Le dinamiche che descrive — l’alternanza tra calma e rabbia, la ripetizione ossessiva degli stessi argomenti, l'aggressività verbale mirata solo verso lei e sua sorella, il rifiuto di qualsiasi aiuto esterno — sono segnali che possono effettivamente far pensare alla presenza di un disturbo della personalità, come quello borderline. Tuttavia, è importante ricordare che solo un professionista della salute mentale può fare una diagnosi accurata, e questa può avvenire solo con la collaborazione della persona interessata. Capita spesso, purtroppo, che chi manifesta questi comportamenti non riconosca la propria sofferenza, attribuendo invece la colpa agli altri. Questo può essere molto frustrante per i familiari, che si trovano a gestire reazioni sproporzionate, sensi di colpa e un costante stato di allerta emotiva.
Cosa può fare ora?
1. Proseguire il suo percorso personale di supporto
Il fatto che lei senta il bisogno di confrontarsi con una psicologa è già un passo fondamentale. Il lavoro su se stessi, soprattutto in questi contesti familiari così complessi, aiuta a creare confini emotivi sani e a proteggere il proprio benessere — e, come ha scritto, anche quello dei propri figli. È un atto di grande responsabilità e amore.

DATI ARCHIVIATI:
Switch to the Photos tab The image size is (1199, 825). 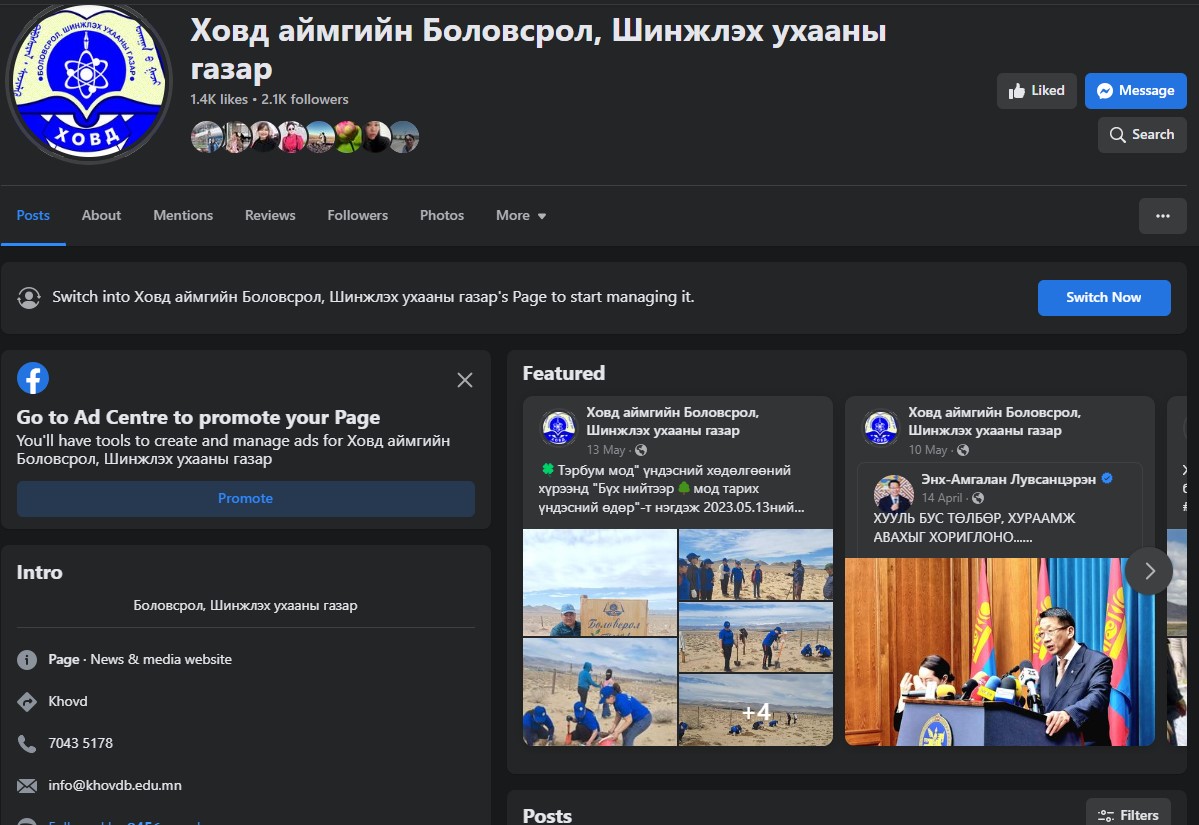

ELENCO ATTIVITÀ:
1: Riassumi il testo in due frasi.
2: Trascrivi il passo del testo che inizia con "Cosa può fare" e termina con "responsabilità e amore.".

RISULTATI:
1: Le dinamiche descritte, come l'alternanza tra calma e rabbia, la ripetizione degli stessi argomenti e il rifiuto di aiuto esterno, possono far pensare a un disturbo della personalità come quello borderline, ma solo un professionista della salute mentale può fare una diagnosi accurata, e solo con la collaborazione della persona interessata. Chi manifesta questi comportamenti spesso non riconosce la propria sofferenza, il che è frustrante per i familiari, e proseguire un percorso personale di supporto con una psicologa aiuta a creare confini emotivi sani e a proteggere il proprio benessere e quello dei figli.

2:
Cosa può fare ora?
1. Proseguire il suo percorso personale di supporto
Il fatto che lei senta il bisogno di confrontarsi con una psicologa è già un passo fondamentale. Il lavoro su se stessi, soprattutto in questi contesti familiari così complessi, aiuta a creare confini emotivi sani e a proteggere il proprio benessere — e, come ha scritto, anche quello dei propri figli. È un atto di grande responsabilità e amore.